### Список заданий
• A. Перечислите все составляющие, которые, согласно рецензии на фильм Тима Бёртона, режиссёр использовал при создании своего оригинального творения.
• B. Переведите на английский язык предложение из рецензии на фильм Тима Бёртона: «Столкновение двух миров характерно для творчества Бёртона, и трудно отличить, какому из них он отдаёт предпочтение».

### Документ
◇ ◇ ◇

Жанр нового фильма Тима Бёртона с трудом поддаётся определению. Мастер смешения стилей, но никогда - не стилизатор, он создаёт своё оригинальное творение, использовав сюжет старого американского телесериала, атмосферу классических вампирских кино-ужасов, приёмы комедии положений и любовную мелодраму. Приправляет всё знаменитым чёрным бёртоновским юмором, не потеряв при этом искренности и даже (сюрприз!) страсти. Его сказка снова дерзкая, смешная, пугающая, но трепетная и нежная.
Юный Барнабас Коллинз, приплыв через океан из Европы в Америку, вырастает в наследника отцовской рыболовецкой империи, хозяина поместья Коллинвуд и аристократа Нового Света восемнадцатого столетия. Став объектом желаний прекрасной, но злой ведьмы, он превращается в вампира, обнимающего труп своей невинной возлюбленной, загубленной той же ревнивой ведьмой. Как ужасен его удел! О, трепет небытия! С высот богатства, чести и власти он низринут на самое дно, и даже хуже - традиционная толпа с факелами хоронит его заживо, повинуясь указам мстительной колдуньи. Мрак грозит стать вечным.
"Ах, если б быть мне тёмным и ночным! Как упивался б я сосцами света!"
Из теней и тумана прошлого, со звуками романтичнейшей любовной баллады, гимна любви 1970-х "Nights In White Satin", выплывает уже не корабль, но поезд образца 1972 года, везущий новую, загадочную, бесконечно милую героиню по лесным болотам не куда нибудь, а именно в Коллинспорт, и, далее, в поместье Коллинвуд. Туда её влечёт мистическое ожидание встречи с кем-то неведомым - тем временем, Барнабас освобождается из своего почти двухсотлетнего плена. Осталось только спасти семью, найти любовь и победить ведьму.
Так, элегантно и просто, на экране соединяются два мира, мир готической ужасной сказки и мир повседневной реальности; чёрно-белая мрачная драма и блистающая всеми красками комедия. Герои, как Орфей за Эвридикой, отправляются в иной мир в поисках личной цельности, в поисках любви, в поисках непознаваемого. Столкновение двух миров характерно для творчества Бёртона, и трудно отличить, какому из них он отдаёт предпочтение. Как бы то ни было, "Мрачные тени" снова обитают в красочном приморском городке, над которым царит мрачный готический замок. Миры света и тени тесно связаны друг с другом. Дневной свет проявляет материальные объекты, сумерки - мистическую, божественную природу вещей.

◇ ◇ ◇

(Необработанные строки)
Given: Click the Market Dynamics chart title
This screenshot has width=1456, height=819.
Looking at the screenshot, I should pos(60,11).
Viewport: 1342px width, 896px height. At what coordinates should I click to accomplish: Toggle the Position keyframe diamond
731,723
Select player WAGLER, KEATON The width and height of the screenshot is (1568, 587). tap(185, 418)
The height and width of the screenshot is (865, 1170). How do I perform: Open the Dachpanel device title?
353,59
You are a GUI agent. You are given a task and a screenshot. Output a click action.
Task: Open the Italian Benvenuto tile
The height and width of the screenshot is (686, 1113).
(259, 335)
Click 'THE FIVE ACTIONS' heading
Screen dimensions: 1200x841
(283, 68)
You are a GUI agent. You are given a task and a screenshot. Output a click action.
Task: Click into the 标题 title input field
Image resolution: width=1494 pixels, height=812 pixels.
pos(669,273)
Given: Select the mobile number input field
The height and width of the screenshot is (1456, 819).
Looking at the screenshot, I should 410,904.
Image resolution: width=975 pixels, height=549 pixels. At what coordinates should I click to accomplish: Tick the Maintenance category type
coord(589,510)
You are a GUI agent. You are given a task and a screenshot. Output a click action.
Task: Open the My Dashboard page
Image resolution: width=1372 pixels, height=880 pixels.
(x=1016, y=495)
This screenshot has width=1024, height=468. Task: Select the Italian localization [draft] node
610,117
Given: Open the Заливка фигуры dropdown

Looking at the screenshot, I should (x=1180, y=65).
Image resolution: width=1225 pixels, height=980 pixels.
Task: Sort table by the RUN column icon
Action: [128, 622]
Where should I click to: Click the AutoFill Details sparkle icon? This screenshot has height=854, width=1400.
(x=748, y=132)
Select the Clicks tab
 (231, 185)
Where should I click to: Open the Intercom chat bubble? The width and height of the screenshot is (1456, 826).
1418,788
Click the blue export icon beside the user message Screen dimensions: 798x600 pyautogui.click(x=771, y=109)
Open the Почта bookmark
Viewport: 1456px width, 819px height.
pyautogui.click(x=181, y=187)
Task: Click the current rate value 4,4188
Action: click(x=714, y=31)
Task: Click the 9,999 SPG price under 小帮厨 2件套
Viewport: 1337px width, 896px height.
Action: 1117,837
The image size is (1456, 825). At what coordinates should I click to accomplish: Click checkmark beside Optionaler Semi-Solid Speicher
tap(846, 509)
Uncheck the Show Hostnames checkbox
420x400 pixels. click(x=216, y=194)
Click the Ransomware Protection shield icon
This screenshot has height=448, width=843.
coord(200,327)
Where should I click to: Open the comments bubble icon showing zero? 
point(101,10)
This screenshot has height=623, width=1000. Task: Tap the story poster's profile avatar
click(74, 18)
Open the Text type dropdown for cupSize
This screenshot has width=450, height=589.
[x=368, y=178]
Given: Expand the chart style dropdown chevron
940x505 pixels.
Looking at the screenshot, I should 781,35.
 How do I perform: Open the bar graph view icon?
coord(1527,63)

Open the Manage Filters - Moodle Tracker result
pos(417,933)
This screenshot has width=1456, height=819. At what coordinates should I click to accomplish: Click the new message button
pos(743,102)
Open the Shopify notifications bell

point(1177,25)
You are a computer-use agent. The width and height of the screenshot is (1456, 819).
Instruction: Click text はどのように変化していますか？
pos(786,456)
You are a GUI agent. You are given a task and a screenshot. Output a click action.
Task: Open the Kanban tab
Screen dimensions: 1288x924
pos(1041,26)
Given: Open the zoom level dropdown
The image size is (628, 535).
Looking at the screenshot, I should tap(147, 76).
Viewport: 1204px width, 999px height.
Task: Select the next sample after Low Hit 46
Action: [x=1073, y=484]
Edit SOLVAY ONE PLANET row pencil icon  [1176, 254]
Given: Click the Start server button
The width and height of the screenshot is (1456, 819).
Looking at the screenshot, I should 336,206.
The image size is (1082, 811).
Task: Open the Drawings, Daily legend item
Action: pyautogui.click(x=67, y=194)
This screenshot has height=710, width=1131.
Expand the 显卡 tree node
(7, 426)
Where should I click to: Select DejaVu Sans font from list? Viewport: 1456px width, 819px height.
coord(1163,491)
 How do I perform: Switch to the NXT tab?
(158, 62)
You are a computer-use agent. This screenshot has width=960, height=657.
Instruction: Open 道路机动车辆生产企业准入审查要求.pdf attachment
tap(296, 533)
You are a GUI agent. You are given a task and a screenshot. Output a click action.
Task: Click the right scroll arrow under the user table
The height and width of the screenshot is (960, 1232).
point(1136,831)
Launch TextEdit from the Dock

◇ ◇ ◇

### Ответы по заданиям
• A. Сюжет старого американского телесериала; атмосфера классических вампирских кино-ужасов; приёмы комедии положений; любовная мелодрама.

• B. The clash of two worlds is characteristic of Burton's work, and it is hard to tell which of them he prefers.